3 Women Praying Too Loudly, So Church Goes To Court
A Roman Catholic congregation asked a judge Thursday to forbid three of its own parishioners, known as the “rosary women,” from shouting prayers and splashing holy water during daily services.
The women have terrorized children, frightening them to tears, and their yells have drowned out Communion instructions and even the choir, the church says.
Common Pleas Court Judge Bernard Scherer said he would rule today on the request by Holy Cross Church in Youngwood, a former industrial town of 3,400 about 30 miles from Pittsburgh.
Church members said Cecelia Miscovich, Joan Sudwoj and Cynthia Balconi have been praying loudly and at times yelling at the Rev. Angelo Ciuffoletti nearly every day for the last two years, including Thursday.
“We had microphones, but they were louder than the choir,” said Carol Soctarich, the choir director.
Members of the congregation of 800 families say the women are so loud they can be heard on the street.
Ciuffoletti said the women have ignored repeated requests, both verbally and in the weekly church bulletin, to quiet down. The women even ignored letters from Bishop Anthony Bosco urging them to stop yelling in church, the priest said.
Ciuffoletti read a passage he wrote in one church bulletin: “It is characteristic of vulgar people to shout and make a noise. God hears hearts, not voices. He hears our thoughts.”

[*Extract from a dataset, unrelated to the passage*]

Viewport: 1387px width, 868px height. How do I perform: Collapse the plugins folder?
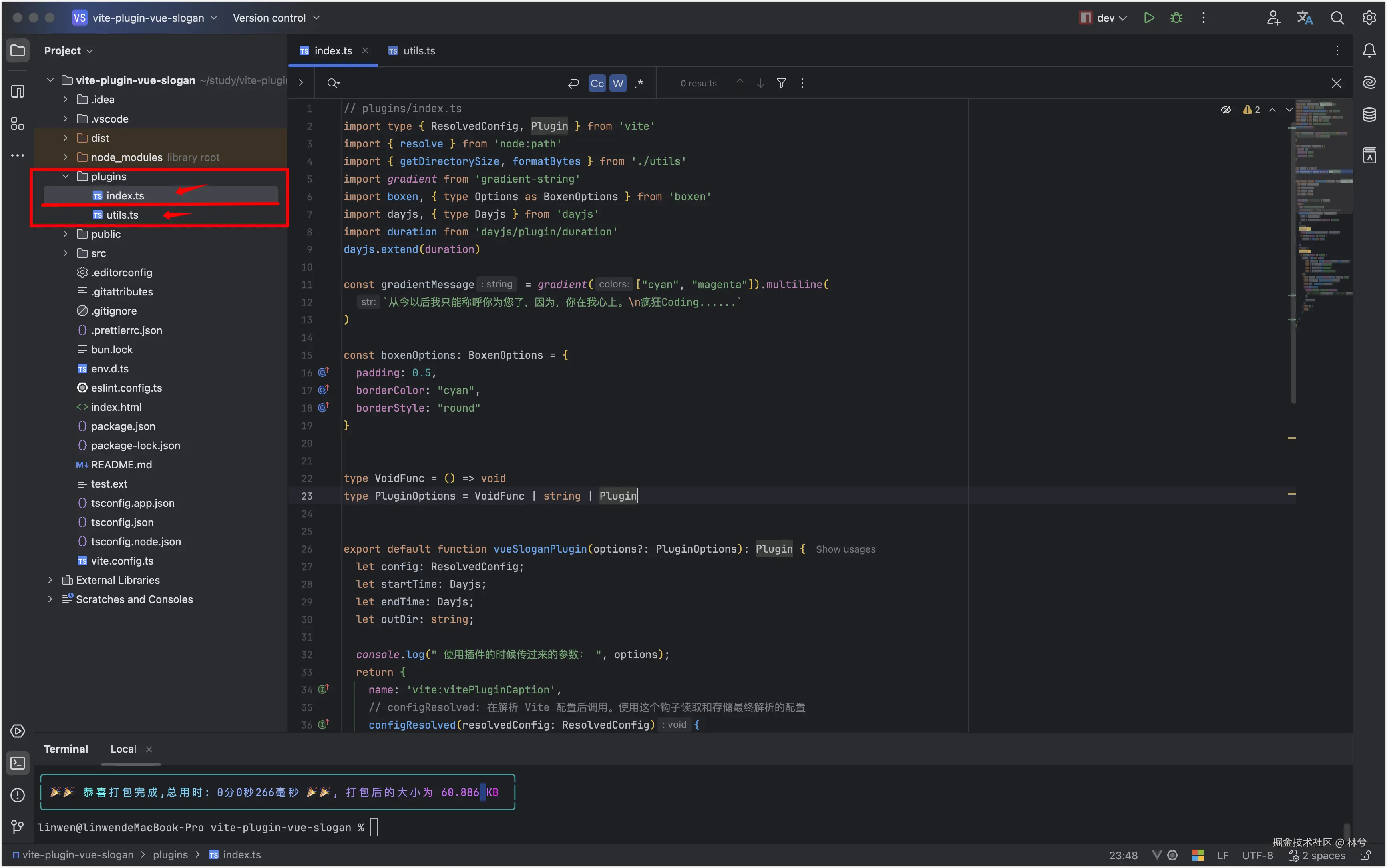tap(65, 176)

James Falcon, a church lawyer and member, said Holy Cross only wants the women to pray more quietly and restrict their audible prayers to brief periods on Saturday evenings and Sunday mornings.
Ciuffoletti said Sudwoj once yelled the rosary during instruction for 35 children, mostly 7 years old, who were preparing to receive the sacraments of Holy Communion and confession.
When he confronted her, she began yelling about “fornication, adultery and homosexuality” at nearby Westmoreland County Community College in Greensburg, he said.
Sudwoj was fired a couple of years ago from her job as a reading tutor at the college for missing work and other undisclosed reasons, according to school spokeswoman Anna Marie Palatella.Balconi is a computer operator at the school’s data center, Palatella said.
Lawyers for the church say the three women also believe in a reported appearance of the Virgin Mary at a church in the New York City borough of Queens in 1970.
A 1993 church bulletin introduced as evidence urged the women to stop distributing literature regarding that sighting, which Catholic officials have not verified.